* [Passage provided]:

AuditLog

Trail audit logs (Operation logs) into the database for user behaviors, including a Web UI to query logs.

We used audit-log in our production environment more than 1 year, until now (2020.5.21), it's inserted about 20 million log in our system.

中文介绍与使用说明

Demo UI

Audit log list:

Detail page:

Installation

Add this line to your application's Gemfile:

gem "audit-log"

And then execute:

$ bundle

Generate files:

$ rails g audit_log:install

Usage

Use in controllers:

class TicktsController < ApplicationController
  def index
    audit! :list_ticket, nil
  end

  def create
    if @ticket.save
      audit! :create_ticket, @ticket, payload: ticket_params
    else
      render :new
    end
  end

  def update
    if @ticket.save
      audit! :update_ticket, @ticket, payload: ticket_params
    else
      render :edit
    end
  end

  def approve
    if @ticket.approve
      audit! :approve_ticket, @ticket, payload: ticket_params
    end
  end

  def destroy
    # store original attributes for destroy for keep values
    audit! :delete_ticket, nil, @ticket.attributes
  end

  private

    def ticket_params
      params.required(:ticket).permit!(:title, :description, :status)

* [Data excerpts]:
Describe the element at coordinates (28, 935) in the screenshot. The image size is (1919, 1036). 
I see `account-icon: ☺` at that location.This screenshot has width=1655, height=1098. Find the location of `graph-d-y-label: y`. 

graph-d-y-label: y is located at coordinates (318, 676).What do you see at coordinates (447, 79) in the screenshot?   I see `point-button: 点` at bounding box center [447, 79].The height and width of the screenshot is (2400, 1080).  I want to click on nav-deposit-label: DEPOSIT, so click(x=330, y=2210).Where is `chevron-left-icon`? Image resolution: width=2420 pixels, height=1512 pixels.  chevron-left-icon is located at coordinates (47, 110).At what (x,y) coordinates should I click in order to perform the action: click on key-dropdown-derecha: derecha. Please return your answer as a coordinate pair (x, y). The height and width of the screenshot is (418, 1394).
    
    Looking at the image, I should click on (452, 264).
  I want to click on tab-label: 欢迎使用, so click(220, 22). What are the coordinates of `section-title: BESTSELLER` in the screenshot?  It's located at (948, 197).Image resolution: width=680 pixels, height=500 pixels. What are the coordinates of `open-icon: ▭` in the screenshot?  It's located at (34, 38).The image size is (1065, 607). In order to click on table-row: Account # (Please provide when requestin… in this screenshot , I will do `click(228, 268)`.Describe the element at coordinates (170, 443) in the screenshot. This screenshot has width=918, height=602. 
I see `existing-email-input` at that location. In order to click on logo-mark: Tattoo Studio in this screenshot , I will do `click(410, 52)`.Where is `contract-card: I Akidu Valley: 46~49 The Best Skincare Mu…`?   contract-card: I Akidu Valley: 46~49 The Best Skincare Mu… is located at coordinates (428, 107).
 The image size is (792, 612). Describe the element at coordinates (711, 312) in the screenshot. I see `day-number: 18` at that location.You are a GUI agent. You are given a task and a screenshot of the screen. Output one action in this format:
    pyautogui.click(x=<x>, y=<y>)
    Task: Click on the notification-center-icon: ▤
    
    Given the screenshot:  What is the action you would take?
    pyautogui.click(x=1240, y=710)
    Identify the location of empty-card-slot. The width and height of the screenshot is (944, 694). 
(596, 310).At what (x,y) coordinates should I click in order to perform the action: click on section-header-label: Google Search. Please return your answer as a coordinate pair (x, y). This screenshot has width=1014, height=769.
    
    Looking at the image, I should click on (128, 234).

* [Requirement]:
Rewrite the AuditLog text from "def destroy" up to and including "params.required(:ticket).permit!(:title, :description, :status)", replacing "ticket_params" with "ticket_attributes".

* [Exercise output]:
def destroy
    # store original attributes for destroy for keep values
    audit! :delete_ticket, nil, @ticket.attributes
  end

  private

    def ticket_attributes
      params.required(:ticket).permit!(:title, :description, :status)